▶ **Document section**:

══════════

I'm Kai Shiun
I build explainable machine learning systems that drive real business decisions.

Testimonials
If Kai got a job offer elsewhere, I would give an excellent recommendation for a Data Science internship position, commend his understanding of statistics and data science techniques, commend his work ethic, commitment, and work culture.
Camilo Lagos
Head of Data Science
CONXAI Technologies GmBH

Since joining our team, Kai Shiun has been a vocal and outspoken individual, constantly operating with the team's best interest at heart. A critical thinker, he is unafraid to clarify doubts and probe for further details during team discussions. Regarding his assigned work, he is capable of taking the initiative to direct his own projects and return promptly with his assigned tasks.
Veronica Low
Founder & President
ASEAN Business Youth Association

From the outset, he displayed a high level of technical proficiency, independently developing robust data pipelines and feature engineering workflows to consolidate complex, multi-year SKU-level financial data... He approached challenges methodically, showing maturity in identifying data quality issues, proposing structured solutions, and ensuring reproducibility in his work.
Peter Condron
Group Technology Strategy, Architecture, & Governance Director
iNova Pharmaceuticals

Experiences






Graduation
Group Technology Data Scientist
Machine Learning Intern
Data Science Intern
Chief Operations Officer
Business Analyst Intern
Featured Projects

HDB Resale Price Prediction
An end-to-end data science pipeline to model resale flat prices using public and external datasets.
Problem
HDB resale prices are influenced by numerous factors including location, property attributes, market conditions, and external economic indicators. Traditional valuation methods struggle to capture the complex, non-linear relationships between these variables, making accurate price prediction challenging for both buyers and sellers.
Technical Approach
- •Built a scalable ETL pipeline with Apache Spark to ingest and preprocess large-scale structured and semi-structured data into a cloud-based data lake (AWS S3)
- •Enriched the dataset with external sources including SORA interest rates, BTO launch timelines, and geospatial data on top primary schools to capture market dynamics
- •Engineered market-relevant features including distance to amenities, school proximity scores, and temporal market indicators
- •Trained and compared multiple predictive models (Random Forest, XGBoost, CatBoost) using cross-validation to identify the best-performing ensemble approach
Results
Achieved improved prediction accuracy by incorporating external data sources and advanced feature engineering, enabling more informed decision-making for property transactions.
Technologies

Customer Churn & Marketing Analytics
Project with an aim to improve customer retention and optimize marketing spend through predictive modeling and analytics
Problem
The business was experiencing high customer churn rates without a clear understanding of which customers were at risk. Additionally, marketing campaigns were not optimized, leading to inefficient spend and missed opportunities for cross-selling. There was a need to proactively identify at-risk customers and optimize marketing strategies.
Technical Approach
- •Built a churn prediction ensemble model combining Random Forest and Logistic Regression to leverage both tree-based and linear approaches
- •Analyzed historical discount impact on customer spend patterns to understand price sensitivity and optimize year-end promotion strategies
- •Developed a recommendation engine using Word2Vec embeddings and cosine similarity to identify product associations and boost cross-sell conversions
- •Created comprehensive analytics dashboards to visualize churn risk segments and marketing campaign effectiveness
Results
Achieved 79% precision and 95% recall on churn prediction, enabling targeted retention campaigns. Marketing optimization led to improved ROI on promotional spend.

══════════

▶ **Records**:
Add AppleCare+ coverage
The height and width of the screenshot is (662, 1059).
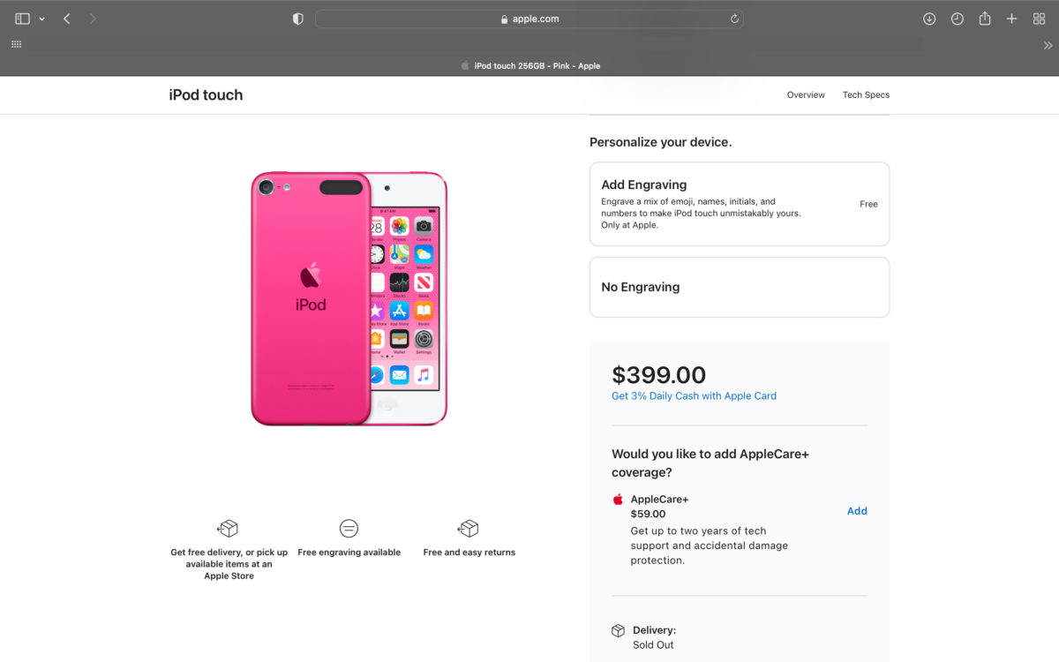(857, 511)
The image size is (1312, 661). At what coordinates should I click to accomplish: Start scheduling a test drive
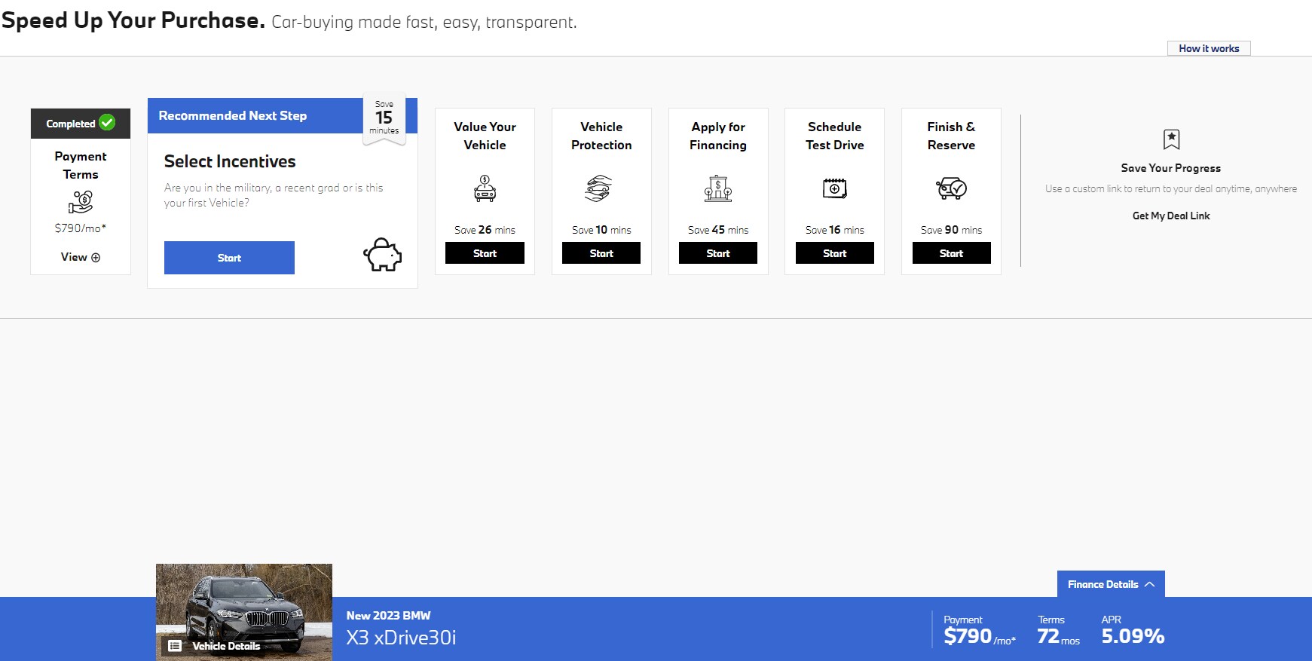[834, 253]
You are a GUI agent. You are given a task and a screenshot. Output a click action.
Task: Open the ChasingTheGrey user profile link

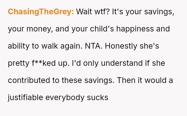point(41,12)
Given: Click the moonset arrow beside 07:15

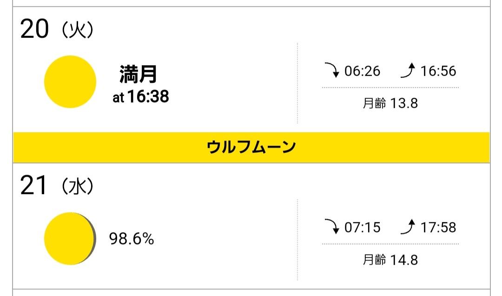Looking at the screenshot, I should point(333,228).
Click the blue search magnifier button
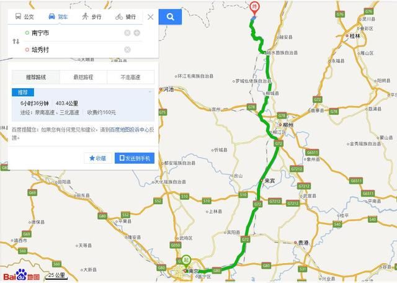The image size is (397, 283). [x=170, y=17]
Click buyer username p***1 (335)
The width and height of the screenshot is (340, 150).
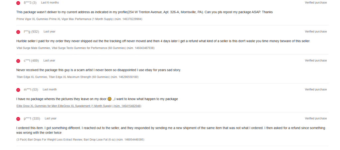(32, 119)
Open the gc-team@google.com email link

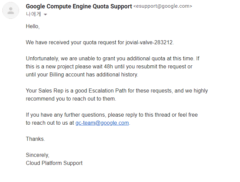[102, 123]
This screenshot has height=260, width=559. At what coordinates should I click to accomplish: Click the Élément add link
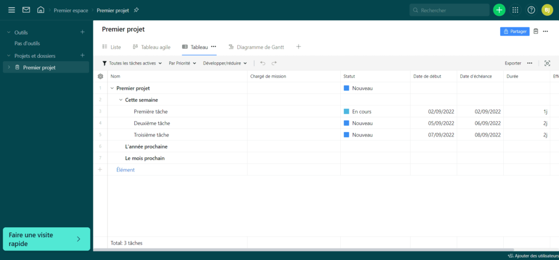tap(126, 170)
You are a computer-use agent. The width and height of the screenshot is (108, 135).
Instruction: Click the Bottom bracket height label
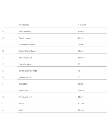tap(28, 51)
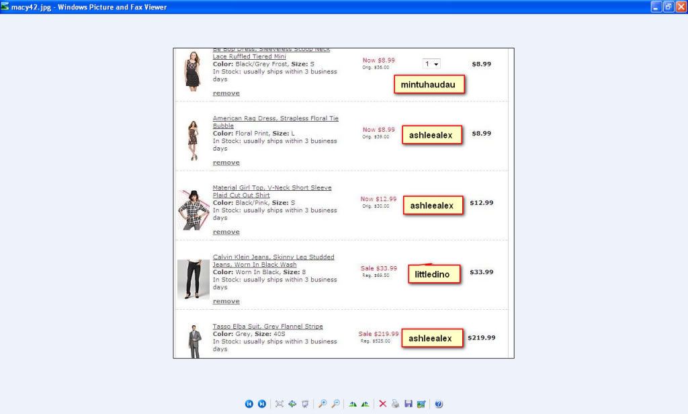Go to the previous image
The width and height of the screenshot is (688, 414).
(x=249, y=404)
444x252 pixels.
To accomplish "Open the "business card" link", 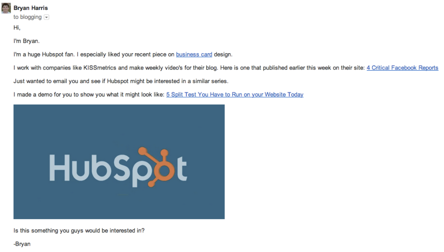I will (194, 54).
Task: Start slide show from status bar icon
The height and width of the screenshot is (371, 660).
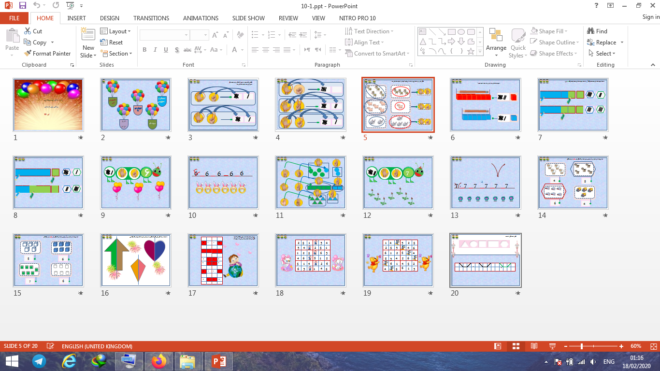Action: point(552,346)
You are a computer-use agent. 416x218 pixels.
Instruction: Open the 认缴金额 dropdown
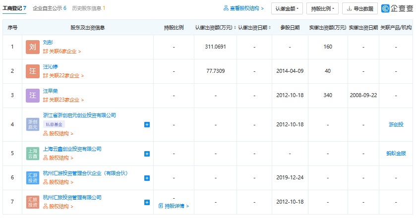(x=287, y=8)
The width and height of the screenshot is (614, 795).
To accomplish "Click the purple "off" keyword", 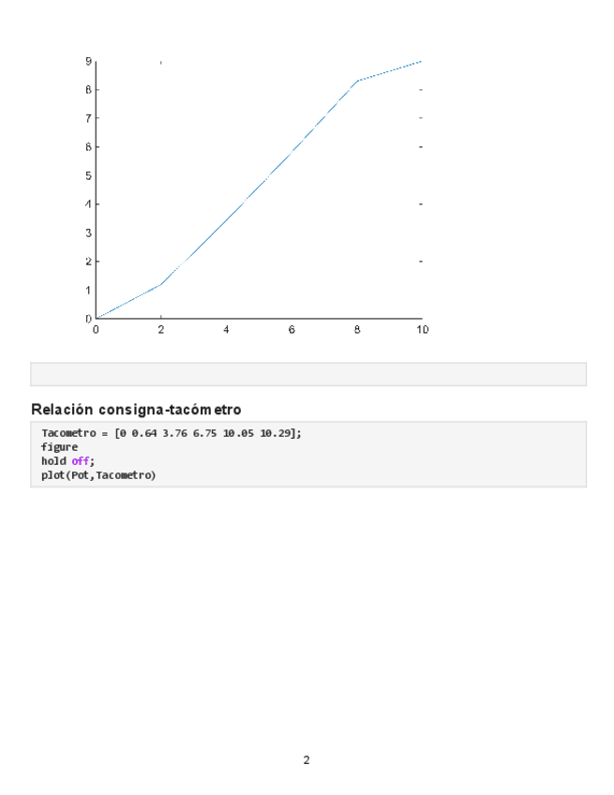I will click(81, 461).
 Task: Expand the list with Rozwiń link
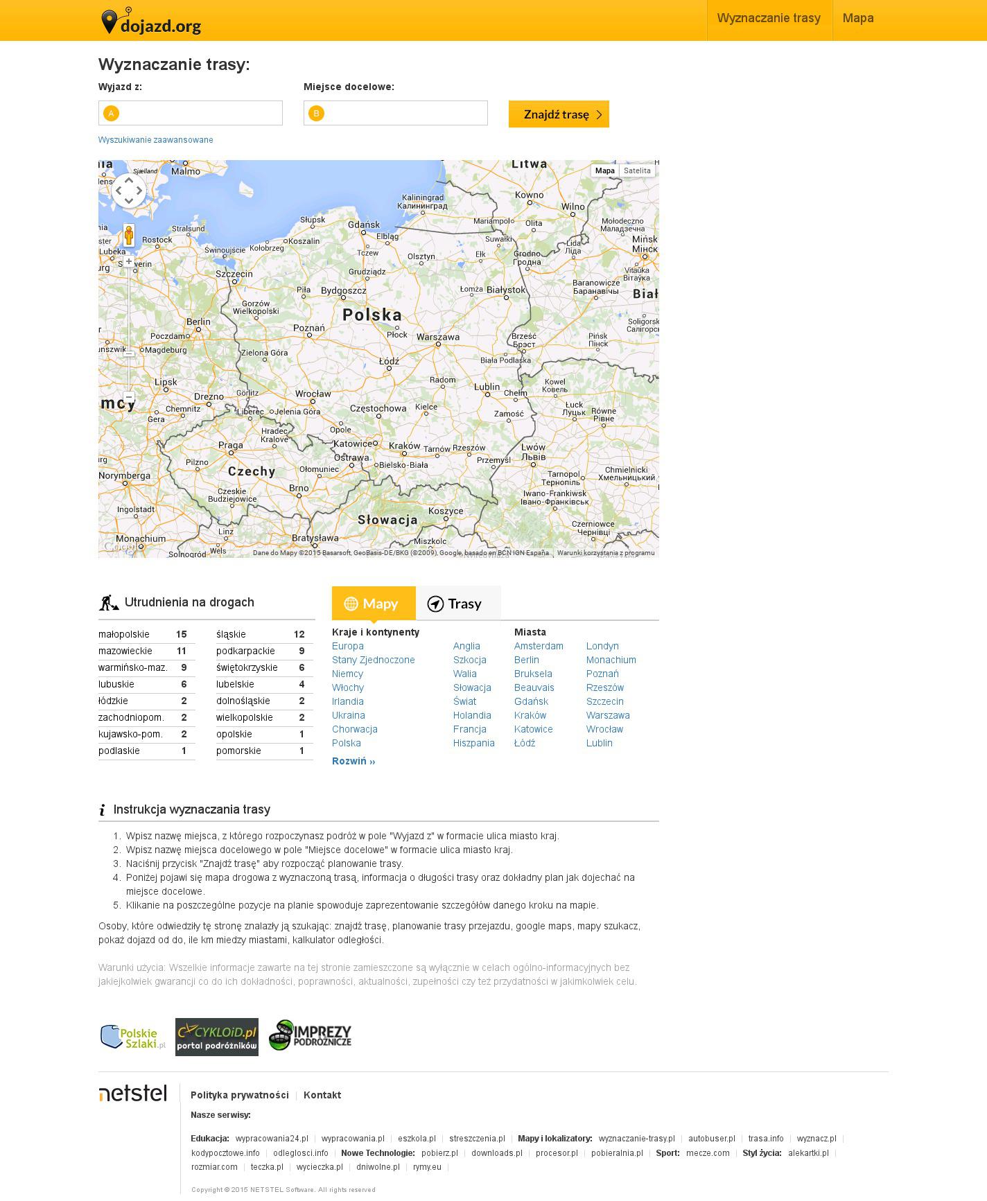pyautogui.click(x=353, y=761)
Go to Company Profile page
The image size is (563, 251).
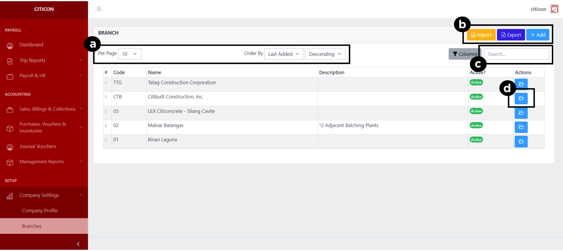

══════════

▶ **Exercise prompt**: Reproduce the stretch of the portfolio page above from "Testimonials" through "his assigned tasks.", with no changes.

▶ **Result of the task**:
Testimonials
If Kai got a job offer elsewhere, I would give an excellent recommendation for a Data Science internship position, commend his understanding of statistics and data science techniques, commend his work ethic, commitment, and work culture.
Camilo Lagos
Head of Data Science
CONXAI Technologies GmBH

Since joining our team, Kai Shiun has been a vocal and outspoken individual, constantly operating with the team's best interest at heart. A critical thinker, he is unafraid to clarify doubts and probe for further details during team discussions. Regarding his assigned work, he is capable of taking the initiative to direct his own projects and return promptly with his assigned tasks.